The Only Pro-Entrepreneurial Policy

I always cringe a bit when I hear of some politician or other trying to “spur innovation” or “create a ‘Silicon Valley’ in ______”. They clearly don’t know (or care?) what they’re talking about.

So I enjoyed an article in last week’s Economist on the topic:

But in the 20th century, as Britain’s trade swung away from the Atlantic towards Europe, the city got into the habit of resisting innovation rather than embracing it. Liverpool became a hotbed of militant trade unions, which hastened the decline of the shipping industry (by striking against containerisation, for example) and almost wrecked the municipal government.

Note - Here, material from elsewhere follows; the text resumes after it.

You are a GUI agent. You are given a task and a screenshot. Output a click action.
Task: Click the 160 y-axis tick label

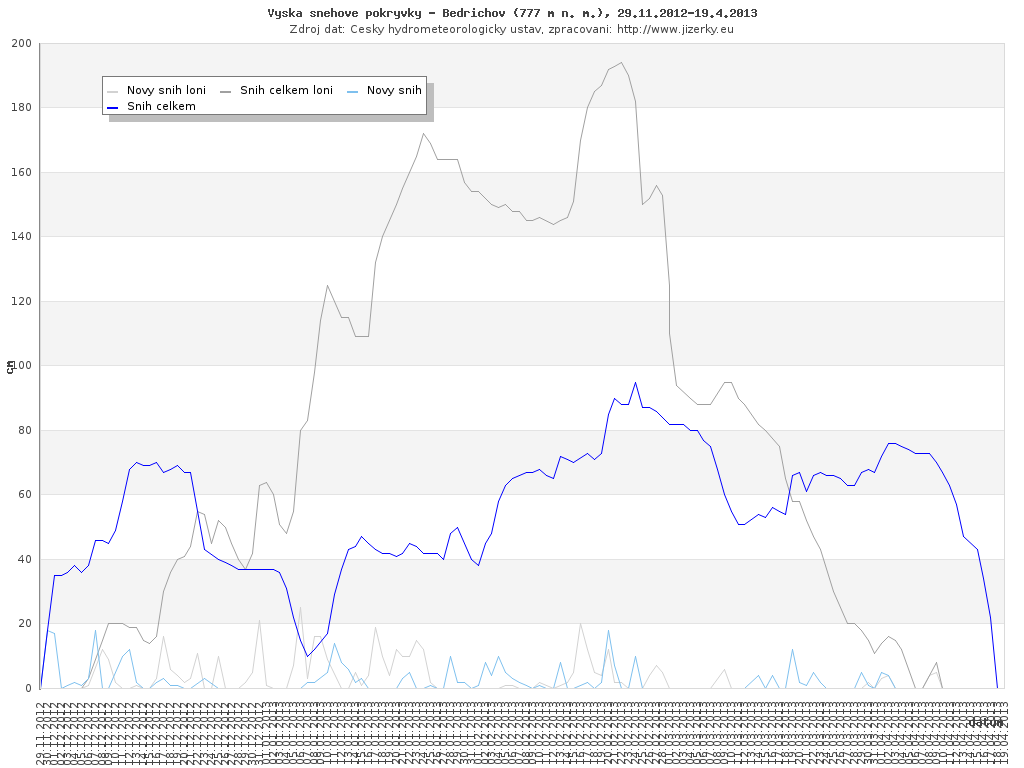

Politicians want to affiliate with the prestige of successful entrepreneurs and cutting edge technology. But the bottom line is that they are constitutionally incapable of embracing the ONE thing that makes entrepreneurial culture tick.

Failure. Lots of failure. TONS of failure. Not just failure of nascent startups themselves, failure of incumbents, annihilation of jobs, industries and established patters of commerce and trade.

Protect last year’s champions (the current employers of all your voters) and you crush innovation.

My view is that innovation is the base case; it’s honestly a very natural thing for humans to do. It is stifled quite deliberately for fear of its consequences.  The only pro-innovation policy, therefore, is to give up the power to stop it.